In planning any buttock implant replacement surgery, it would first be important to get a non-contrast MRI of your buttocks to have an accurate idea as to exactly what tissue plane the implants are currently located in. That will help with surgical planning and to see how much subcutaneous fat exists between the skin and the fascia. From there it could be seen if any stock sizes will meet the dimensions you need or whether a custom design is really needed.
Dr. Barry Eppley
Indianapolis, Indiana
Q: Dr. Eppley, Hello! I am sending this request with my photos. As you may notice, the right side of my face is “larger” than my left, I feel its mostly the cheek bone. Hence I wanted to inquire about “cheek bone reduction” for my right side. I know it is not that simple, but to not make this very long I am writing in the most general way possible. I understand perfect facial symmetry with surgery is realistically impossible, I just wish to find a way that my facial cheek bones may be more proportioned, (with out the use of an implant or fillers), this cheek bone asymmetry is an insecurity I have when people look at me. I look forward to hearing back and thank you for taking time to read.
A: I can see the asymmetry in your cheek area and, for now, we will assume this is due to a difference on the zygomatic (cheek) bones between the two sides.

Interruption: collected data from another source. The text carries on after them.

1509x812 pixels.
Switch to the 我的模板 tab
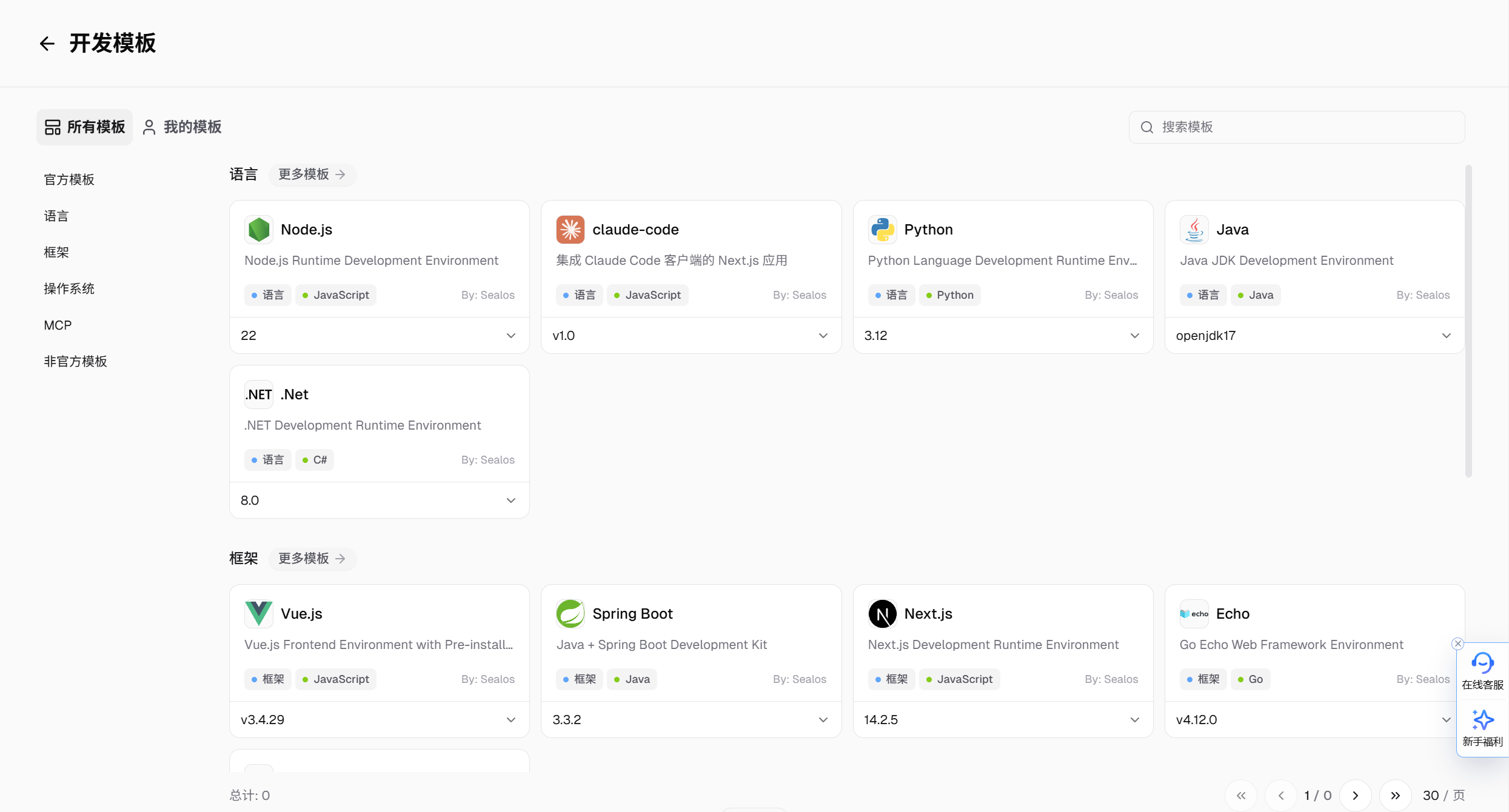182,127
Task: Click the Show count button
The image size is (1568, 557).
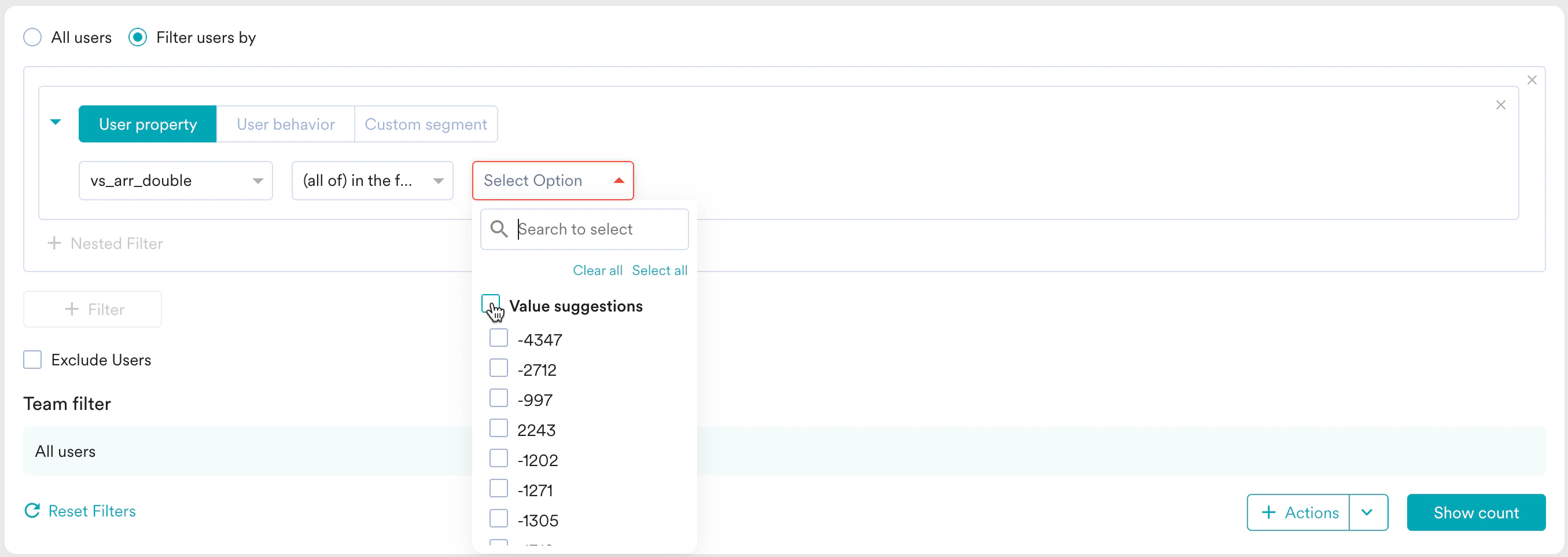Action: click(x=1475, y=512)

Right-sided cheek bone reduction can be done but it would be very important to know where the differences in the bones are so that the right bone reshaping technique can be used. In make that assessment, a 3D CT scan of the face is needed so that exact location and magnitude of the cheek bone differences can be seen and the right surgical plan done. Whether yours would be a ‘typical’ cheek bone reduction (anterior and posterior bone cuts) or just anterior awaits what the 3D CT scan shows.
Dr. Barry Eppley
Indianapolis, Indiana
Q: Dr. Eppley, I am interested in getting the abdominal and flank liposuction. However, I currently need to get surgery done on my ankle by an orthopedic surgeon. The surgeon will not do it, however, until I quit chewing tobacco. Therefore, I want to ask you another question. Could both surgeries be done close to each other or do I wait a period of time between both? Should I get liposuction first or does it matter? The chewing tobacco issue is still a work in progress but my ankle is hurting worse by the day and I need to get it fixed soon.

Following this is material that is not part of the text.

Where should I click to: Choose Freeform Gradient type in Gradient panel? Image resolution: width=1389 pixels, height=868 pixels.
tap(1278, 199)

A: Quitting tobacco is a good idea regardless of any type of major surgery you are considering. The nicotine in tobacco has as very negative effect on bone healing, particularly in the lower extremity. Certainly these two surgeries can be spaced relatively close together (one to two week sapart) and the order is dependent on how one affects the other in terms of recovery. It is question of which one is going to make you more immobile and what type of physical therapy would be needed afterwards. I assume that the ankle surgery will put you in a boot/cast with some limitation of movement afterwards. it would make the most sense then to have the liposuction first and then the ankle surgery afterwards. There is also the issue of typical bacteremia (release of bacteria in the blood stream) which occurs after any surgery. With a load of bacteremia released from liposuction, you do not want that to adversely affect the ankle bone healing. (seed the healing bone with bacteria) This would also require input from your orthopedic surgeon to see his thoughts as well as on this issue.